Synthesis, characterization & catalysis of ITQ 2D metal–organic frameworks and spectroscopic & photodynamic properties of their composites with organic dyes

Abstract

Metal–organic frameworks (MOFs) have gained significant attention for their broad range of applications in a variety of scientific and technological fields. These materials are crystalline in nature and are formed through the self-assembly of metal ions or clusters with organic linkers via coordination bonds. Typically, MOFs adopt three-dimensional (3D) structures by assembling the subunits in all three spatial directions forming a relatively rigid network. However, in recent years, low-dimensional 2D-MOFs have garnered considerable interest due to their distinctive properties, particularly in gas adsorption/separation, sensing, catalysis, and chemical release applications. 2D-MOFs are created through the assembly of a single layer, resulting in sheet-like structures that provide larger active surface areas, thereby enhancing the diffusion of guest molecules. A notable example of this is the ITQ family of 2D-MOFs, which are formed through the assembly of 1D organic–inorganic structural subunits. The resulting mesoscopic lamellar structure of these MOFs favors interactions with organic molecules and hence improves the catalytic performance. Here, we provide a comprehensive overview of the available synthesis, structural characterization, physico-chemical properties, and specific catalytic performance of ITQ 2D MOF hybrid materials.

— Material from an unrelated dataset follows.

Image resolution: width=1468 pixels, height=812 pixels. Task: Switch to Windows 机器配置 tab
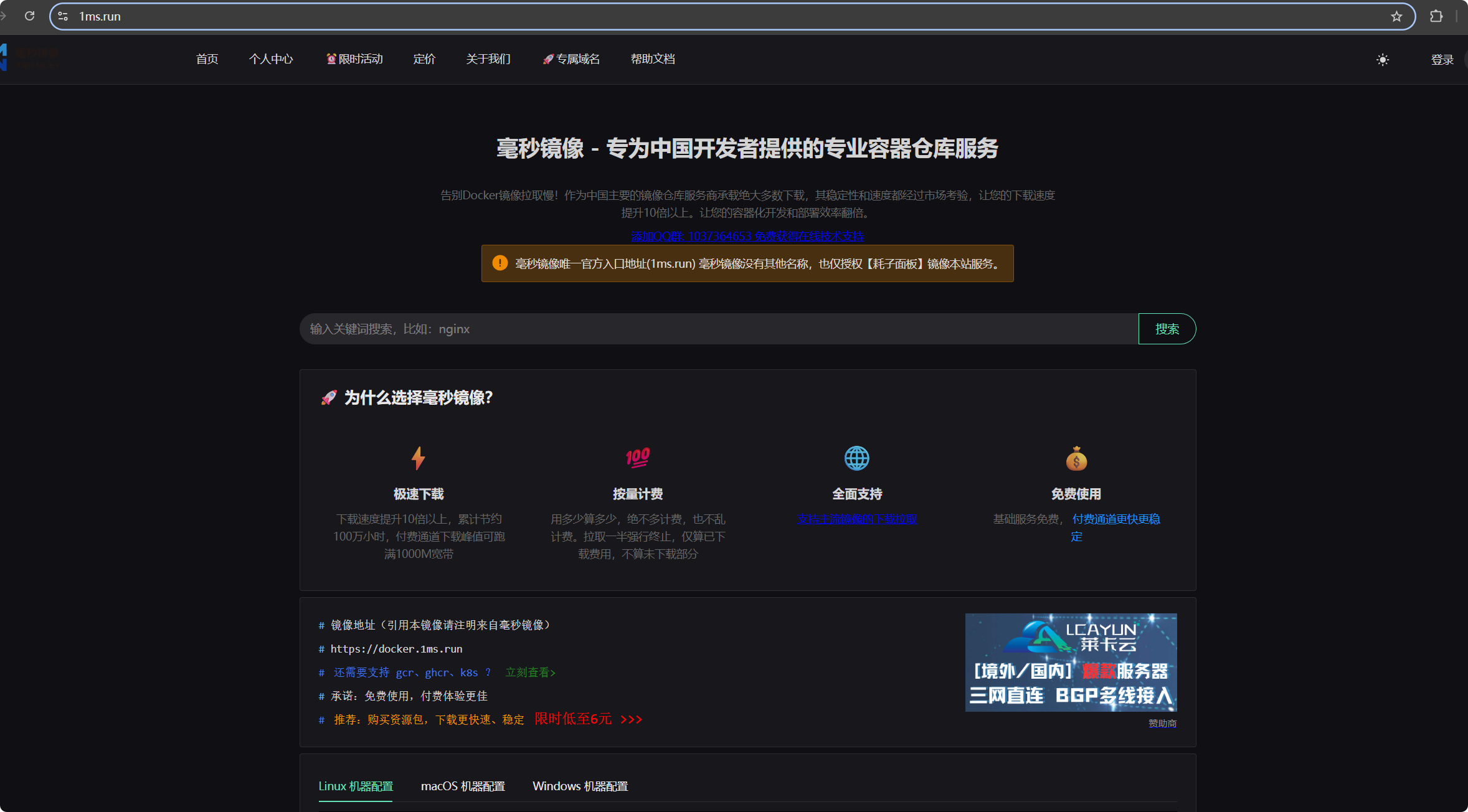(580, 786)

We examine available strategies to obtain tuneable Lewis and Brønsted acid active sites from the 1D sub-domains as well as provide examples for the application of these MOFs in specific reactions. We also review studies on the effect of the nature of organic spacers as well as that of the metal clusters on the spectroscopic and photodynamical properties of composites formed by these MOFs as hosts with well-known organic fluorescent dyes (guests).